OSNews reports that Dillo has released a new version for the first time in almost a decade!

Now there’s a blast from the past!

Dillo (as in armadillo) is a super-minimalist web browser for Linux and related systems that’s especially useful on low-end hardware. I used it for a while back in the early 2000s, though not as my primary browser. It was great for reading documentation, though, because it was so fast (and docs usually don’t need JavaScript (and if they do, they shouldn’t)).

I haven’t really kept up with it since 2009 or so, not long after the the major 2.0 release, but I built its RPMs for a while. First on my desktop for RHL/Fedora, then on multi-boot partitions to build for older versions and other distributions like SuSe and Mandriva, then using User-Mode Linux (an older virtualization system). I later moved the build system to an expendable frankenputer after an OS installer trashed my partition table. The last set of RPMs I built were for Fedora and RHEL back in 2009. (These days, with containers and modern virtualization, it would be *so* much easier and safer to do all on one box!)

Apparently the project stalled in 2016 after one of the main developers, Sebastian Geerken died. A few years later, lead developer Jorge Arellano Cid just stopped posting online. A couple of years after that, the domain name expired and was picked up by a spammer. (I should see if I still have any links to the old site on here and update them.)

It’s sad to hear that Sebastian passed away.

I hope Jorge is okay and just off-grid somewhere.

This year’s new project has brought it up to date with modern SSL/TLS capabilities, which is a much bigger deal now than it seemed to be in the early 2000s, as well as improved CSS support and other improvements. I’ll have to try out how well it handles today’s (static) web. I bet it’ll run great on the PineTab2!

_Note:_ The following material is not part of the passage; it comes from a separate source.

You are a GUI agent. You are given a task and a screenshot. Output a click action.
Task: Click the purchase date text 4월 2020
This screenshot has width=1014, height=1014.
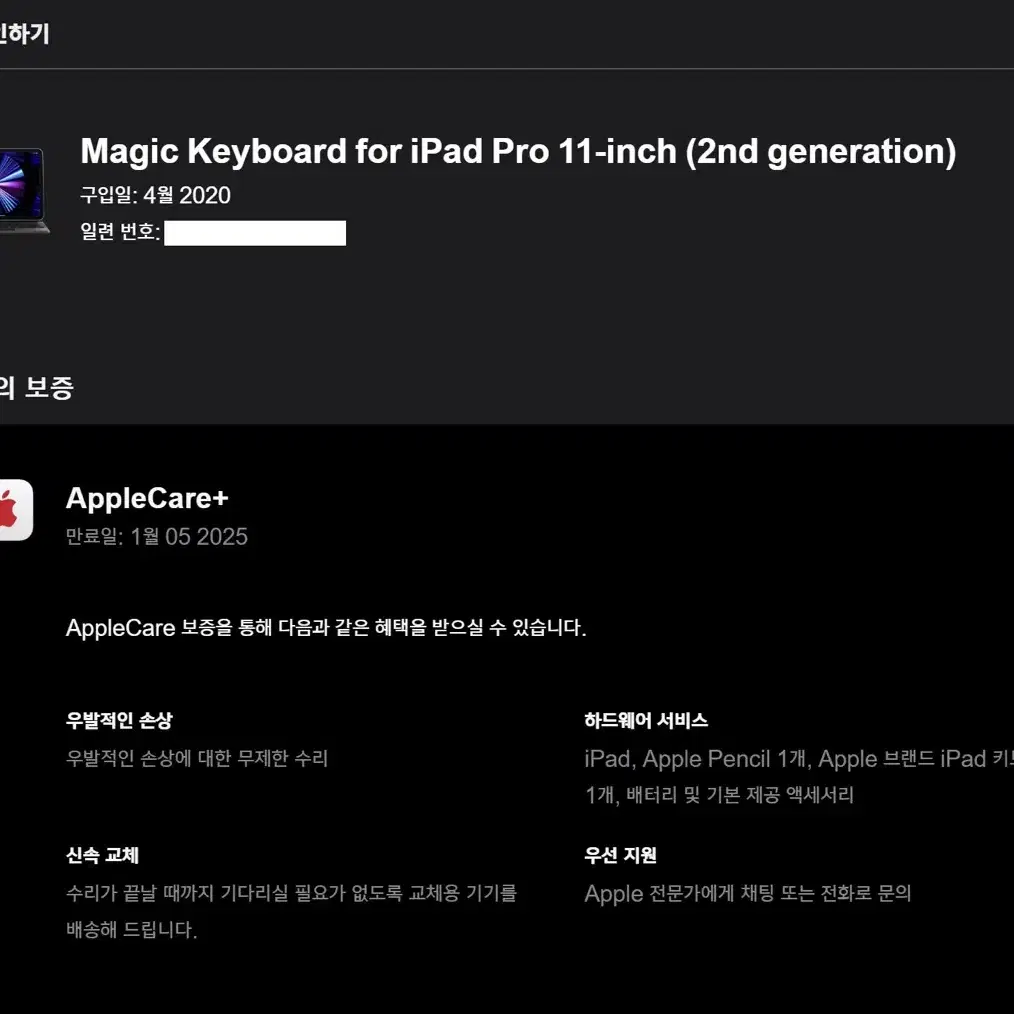coord(187,195)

4 thoughts on “Dillo Resurrected

  1. @kelson Not surprisingly, Dillo handles Snac pretty well. Not so much Pixelfed or Mastodon, both of which are JS;DR. GoToSocial static pages are readable, but it's not using any of the styles.Weirdly, Snac doesn't seem to be able to interact with WordPress at the moment. I could have sworn it used to work, but I wasn't able to see the post and reply from there.

  2. Hmm, so Dillo is able to view public Snac posts/timelines and log in to my account here. But posting isn’t working.

    (Apparently the issue with Snac and WordPress is that I’d unfollowed the blog account, so Snac no longer saw its new posts.)

  3. @kelson Nice: The new Dillo project offers plugins for Gemini, Gopher, man pages and IPFS!And something called Spartan that I’m not familiar with but appears to be another minimalist protocol like Gemini.